Higher gross weight limits and longer combination vehicles (LCVs) would have significant benefits for many private fleet operations, according to a new study conducted by the Univ. of Michigan Transportation Research Institute (UMTRI) for the National Private Truck Council (NPTC). The increased efficiency of larger vehicles would also have a positive impact on the country's overall economy and environment, according to John Woodrooffe, the lead researcher on the study.
The study looked at three scenarios – increasing GVW limits to 91,000 lbs. and 97,000 lbs. for a single tractor and 53-ft. trailer combination, and longer combination vehicles (LCVs) with two 53-ft. trailers. After surveying NPTC membership on the estimated reduction in shipments and truckloads they might expect for each of these three scenarios to create a baseline, the researchers conducted in-depth analysis of seven fleets representing a cross-section of businesses, including wholesale and retail food, other retail products, building supplies and industrial supplies.

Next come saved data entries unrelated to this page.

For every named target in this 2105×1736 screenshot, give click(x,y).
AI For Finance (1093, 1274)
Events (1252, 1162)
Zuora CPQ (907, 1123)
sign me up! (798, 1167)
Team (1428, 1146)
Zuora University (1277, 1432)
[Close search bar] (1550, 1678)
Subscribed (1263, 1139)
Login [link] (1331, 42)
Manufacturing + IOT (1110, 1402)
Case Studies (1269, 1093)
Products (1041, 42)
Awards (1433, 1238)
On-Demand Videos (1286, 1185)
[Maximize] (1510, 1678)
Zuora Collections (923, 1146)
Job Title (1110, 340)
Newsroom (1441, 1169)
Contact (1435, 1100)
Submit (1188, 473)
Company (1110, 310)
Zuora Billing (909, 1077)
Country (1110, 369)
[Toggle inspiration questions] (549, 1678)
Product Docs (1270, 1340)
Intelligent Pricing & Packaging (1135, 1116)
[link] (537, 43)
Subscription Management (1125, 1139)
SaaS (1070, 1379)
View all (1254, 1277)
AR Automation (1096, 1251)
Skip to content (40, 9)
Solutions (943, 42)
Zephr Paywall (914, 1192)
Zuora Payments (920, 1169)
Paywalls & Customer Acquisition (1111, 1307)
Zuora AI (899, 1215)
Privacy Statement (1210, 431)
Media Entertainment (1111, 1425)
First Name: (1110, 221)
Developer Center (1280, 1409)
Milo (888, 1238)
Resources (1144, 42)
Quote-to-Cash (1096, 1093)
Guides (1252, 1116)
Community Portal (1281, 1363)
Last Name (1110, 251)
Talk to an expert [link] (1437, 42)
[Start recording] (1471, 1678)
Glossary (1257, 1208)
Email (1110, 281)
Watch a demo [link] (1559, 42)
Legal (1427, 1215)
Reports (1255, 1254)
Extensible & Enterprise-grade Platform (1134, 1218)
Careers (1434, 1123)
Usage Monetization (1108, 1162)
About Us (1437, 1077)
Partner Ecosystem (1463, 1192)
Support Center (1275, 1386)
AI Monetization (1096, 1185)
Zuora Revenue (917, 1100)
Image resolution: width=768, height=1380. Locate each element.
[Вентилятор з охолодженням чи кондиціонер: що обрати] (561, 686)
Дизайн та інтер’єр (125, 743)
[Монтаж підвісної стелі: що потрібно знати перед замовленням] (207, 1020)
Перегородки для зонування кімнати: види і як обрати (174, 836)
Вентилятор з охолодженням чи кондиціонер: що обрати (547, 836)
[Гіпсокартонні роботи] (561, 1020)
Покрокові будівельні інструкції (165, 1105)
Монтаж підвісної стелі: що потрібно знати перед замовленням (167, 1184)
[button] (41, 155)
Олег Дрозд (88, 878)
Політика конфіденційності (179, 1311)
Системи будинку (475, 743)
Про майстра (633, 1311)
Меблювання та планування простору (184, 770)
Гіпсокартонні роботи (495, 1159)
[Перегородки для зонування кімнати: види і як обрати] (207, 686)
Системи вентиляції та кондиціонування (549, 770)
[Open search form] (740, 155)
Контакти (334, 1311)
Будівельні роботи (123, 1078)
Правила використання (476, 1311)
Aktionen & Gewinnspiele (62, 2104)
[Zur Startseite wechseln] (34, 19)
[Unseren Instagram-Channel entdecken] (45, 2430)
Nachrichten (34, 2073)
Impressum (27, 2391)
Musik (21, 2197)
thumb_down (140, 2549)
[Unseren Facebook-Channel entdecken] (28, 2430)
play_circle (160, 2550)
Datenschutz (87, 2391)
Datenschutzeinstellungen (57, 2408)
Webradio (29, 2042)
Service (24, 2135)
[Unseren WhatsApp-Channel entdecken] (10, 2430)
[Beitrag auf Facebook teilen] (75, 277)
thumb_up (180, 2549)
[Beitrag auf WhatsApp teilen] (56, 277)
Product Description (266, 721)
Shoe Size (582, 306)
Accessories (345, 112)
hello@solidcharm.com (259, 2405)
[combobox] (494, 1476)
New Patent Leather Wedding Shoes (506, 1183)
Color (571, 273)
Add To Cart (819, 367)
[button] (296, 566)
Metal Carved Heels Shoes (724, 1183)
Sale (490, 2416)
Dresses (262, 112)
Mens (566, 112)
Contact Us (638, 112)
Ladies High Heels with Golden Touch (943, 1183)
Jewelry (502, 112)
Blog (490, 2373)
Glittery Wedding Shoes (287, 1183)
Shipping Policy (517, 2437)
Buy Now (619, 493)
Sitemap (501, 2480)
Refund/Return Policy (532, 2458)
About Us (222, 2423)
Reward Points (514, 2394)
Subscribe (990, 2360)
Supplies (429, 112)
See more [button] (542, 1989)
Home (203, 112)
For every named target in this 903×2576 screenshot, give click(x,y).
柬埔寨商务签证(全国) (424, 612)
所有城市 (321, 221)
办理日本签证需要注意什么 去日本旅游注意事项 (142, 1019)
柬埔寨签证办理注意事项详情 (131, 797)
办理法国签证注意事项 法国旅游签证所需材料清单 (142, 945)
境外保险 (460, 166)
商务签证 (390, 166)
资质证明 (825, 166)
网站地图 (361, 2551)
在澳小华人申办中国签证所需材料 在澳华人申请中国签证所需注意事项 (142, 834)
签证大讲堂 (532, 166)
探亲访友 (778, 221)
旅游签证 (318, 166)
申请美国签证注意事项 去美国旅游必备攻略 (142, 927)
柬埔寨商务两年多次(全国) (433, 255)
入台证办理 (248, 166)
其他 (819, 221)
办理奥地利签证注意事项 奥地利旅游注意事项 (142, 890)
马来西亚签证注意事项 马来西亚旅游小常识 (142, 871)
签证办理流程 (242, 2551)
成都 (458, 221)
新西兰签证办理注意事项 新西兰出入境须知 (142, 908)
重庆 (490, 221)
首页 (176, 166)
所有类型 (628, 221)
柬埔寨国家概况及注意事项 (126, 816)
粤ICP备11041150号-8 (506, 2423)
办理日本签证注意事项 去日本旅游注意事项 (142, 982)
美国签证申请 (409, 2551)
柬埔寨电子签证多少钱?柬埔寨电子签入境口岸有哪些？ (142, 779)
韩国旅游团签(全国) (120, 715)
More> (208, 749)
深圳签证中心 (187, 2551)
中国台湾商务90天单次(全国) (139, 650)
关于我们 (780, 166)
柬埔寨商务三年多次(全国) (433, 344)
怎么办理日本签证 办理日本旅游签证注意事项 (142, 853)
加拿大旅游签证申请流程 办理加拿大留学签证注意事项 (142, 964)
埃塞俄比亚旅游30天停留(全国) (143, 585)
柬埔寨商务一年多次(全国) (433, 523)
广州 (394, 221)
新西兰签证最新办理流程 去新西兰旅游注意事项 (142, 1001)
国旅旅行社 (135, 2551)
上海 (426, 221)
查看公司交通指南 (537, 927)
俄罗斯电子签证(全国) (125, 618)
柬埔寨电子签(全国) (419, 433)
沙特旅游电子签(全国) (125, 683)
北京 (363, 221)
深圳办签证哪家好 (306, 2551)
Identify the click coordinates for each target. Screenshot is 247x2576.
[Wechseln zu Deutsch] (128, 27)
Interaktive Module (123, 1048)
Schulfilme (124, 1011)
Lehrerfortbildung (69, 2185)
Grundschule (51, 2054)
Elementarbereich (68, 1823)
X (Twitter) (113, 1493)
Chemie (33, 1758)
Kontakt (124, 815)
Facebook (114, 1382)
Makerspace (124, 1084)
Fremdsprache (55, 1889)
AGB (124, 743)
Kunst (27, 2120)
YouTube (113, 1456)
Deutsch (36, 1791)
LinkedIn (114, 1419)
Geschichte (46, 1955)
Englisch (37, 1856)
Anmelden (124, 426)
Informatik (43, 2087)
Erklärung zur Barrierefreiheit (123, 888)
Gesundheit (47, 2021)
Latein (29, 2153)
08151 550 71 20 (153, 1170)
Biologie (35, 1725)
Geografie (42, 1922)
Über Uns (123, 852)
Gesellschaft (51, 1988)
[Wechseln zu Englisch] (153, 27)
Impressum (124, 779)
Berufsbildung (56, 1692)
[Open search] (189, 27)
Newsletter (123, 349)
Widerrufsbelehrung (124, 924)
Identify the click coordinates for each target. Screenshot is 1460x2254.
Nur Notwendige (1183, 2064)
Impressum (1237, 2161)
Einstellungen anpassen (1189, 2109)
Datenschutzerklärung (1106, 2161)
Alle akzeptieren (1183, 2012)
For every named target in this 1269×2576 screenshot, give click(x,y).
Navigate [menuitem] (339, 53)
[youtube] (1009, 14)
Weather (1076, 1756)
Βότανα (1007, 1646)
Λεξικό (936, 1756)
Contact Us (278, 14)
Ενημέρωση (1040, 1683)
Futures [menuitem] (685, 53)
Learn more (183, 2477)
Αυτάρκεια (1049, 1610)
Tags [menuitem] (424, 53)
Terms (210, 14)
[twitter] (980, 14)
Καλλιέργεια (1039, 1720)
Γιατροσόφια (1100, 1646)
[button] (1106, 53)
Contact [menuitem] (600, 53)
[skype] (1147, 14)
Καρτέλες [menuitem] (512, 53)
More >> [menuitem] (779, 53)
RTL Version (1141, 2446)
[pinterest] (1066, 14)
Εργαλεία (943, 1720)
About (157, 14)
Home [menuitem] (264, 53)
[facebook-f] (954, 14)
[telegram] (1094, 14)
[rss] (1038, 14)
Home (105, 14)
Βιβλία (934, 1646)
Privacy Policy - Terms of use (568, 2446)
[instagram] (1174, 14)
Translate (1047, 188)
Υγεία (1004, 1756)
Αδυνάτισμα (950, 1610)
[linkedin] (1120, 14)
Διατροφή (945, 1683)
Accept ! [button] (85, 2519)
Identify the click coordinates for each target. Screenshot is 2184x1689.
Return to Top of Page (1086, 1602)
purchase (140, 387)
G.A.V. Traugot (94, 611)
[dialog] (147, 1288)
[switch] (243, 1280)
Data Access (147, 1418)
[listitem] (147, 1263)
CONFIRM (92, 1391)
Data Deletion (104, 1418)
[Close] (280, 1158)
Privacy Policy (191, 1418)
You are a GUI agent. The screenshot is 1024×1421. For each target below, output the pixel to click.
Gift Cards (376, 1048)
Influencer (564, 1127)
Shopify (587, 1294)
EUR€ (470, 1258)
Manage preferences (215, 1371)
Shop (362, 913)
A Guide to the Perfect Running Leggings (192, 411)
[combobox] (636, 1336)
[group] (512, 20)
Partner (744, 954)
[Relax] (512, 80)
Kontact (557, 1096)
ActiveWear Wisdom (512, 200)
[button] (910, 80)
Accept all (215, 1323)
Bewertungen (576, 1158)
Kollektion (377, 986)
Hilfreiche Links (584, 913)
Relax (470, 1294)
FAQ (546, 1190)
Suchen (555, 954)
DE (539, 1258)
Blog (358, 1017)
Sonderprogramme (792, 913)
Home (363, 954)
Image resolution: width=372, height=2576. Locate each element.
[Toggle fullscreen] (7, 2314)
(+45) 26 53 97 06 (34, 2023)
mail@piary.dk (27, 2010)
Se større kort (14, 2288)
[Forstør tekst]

By reducing vehicle miles traveled, all three proposals offered reduced fuel and operating costs for the seven fleet operations, according to the study. On average, the LCV approach would lower fuel costs by 8%, while a 91,000-lb. GVW would cut fuel costs by 2.5% and 97,000-lb. GVW by 3.6%, Woodrooffe said during a presentation at NPTC's annual conference last week. Combining an LCV with a GVW increase to 91,000 lbs. would result in a 10.5% decrease in fuel costs, while an LVC/97,000-lb. GVW approach would yield an 11.7% drop in fuel costs.
If new technology was able to cut tractor-trailer fuel consumption by 10% that would result in a 0.67 MPG gain in average fuel efficiency for the fleets studied, according to Woodrooffe's calculation. The GVW and LCV approach would bring a 0.77 MPG gain without any new technology, he said.
Not only would fewer trips by larger trucks cut fleet operating costs, but it would have a positive impact on road congestion and lead to lower emissions, the report said. The 97,000-lb./LCV combination has the potential to cut trucking's fuel usage by 3 billion gallons a year and its annual CO2 emissions by 32.6 million tons, according to Woodrooffe.
The survey found that 56% of NPTC's membership weighs out under the current 80,000-lb. GVW limit and 34% cube out under current length limits. Overall they estimated that higher GVWs would result in 10% fewer truck trips for their operations and LCVs in 6% fewer trips. Combining the two approaches could reduce their truck trips by 16%, according to the UMTRI study.
Moving to larger trucks would not be without costs, the study found. For fleets, transitioning from two-axle trailers to three-axle ones to accommodate the higher GVWs "would require a significant cash investment." New fleet costs for LCVs would be relatively minor, according to the study, although they would most likely require investment in additional driver training.
Using tri-axle trailers would eliminate concerns over heavier trucks deteriorating roadways, but investment in bridges to handle the extra weight could be an issue, Woodrooffe said. He also pointed out that the industry would have to address safety questions raised by LCVs through further studies.
"For more than a decade, NPTC has supported modification of federal truck size and weight restrictions in a manner that will improve shipper and carrier productivity," said Gary F. Petty, NPTC president & CEO. "While there has been ample anecdotal evidence in the private fleet community that larger trucks would mean greater productivity for the businesses operating them, there has not been, until now, a study that helps support the case for changes in the law based on an independent research analysis of a sample group of companies."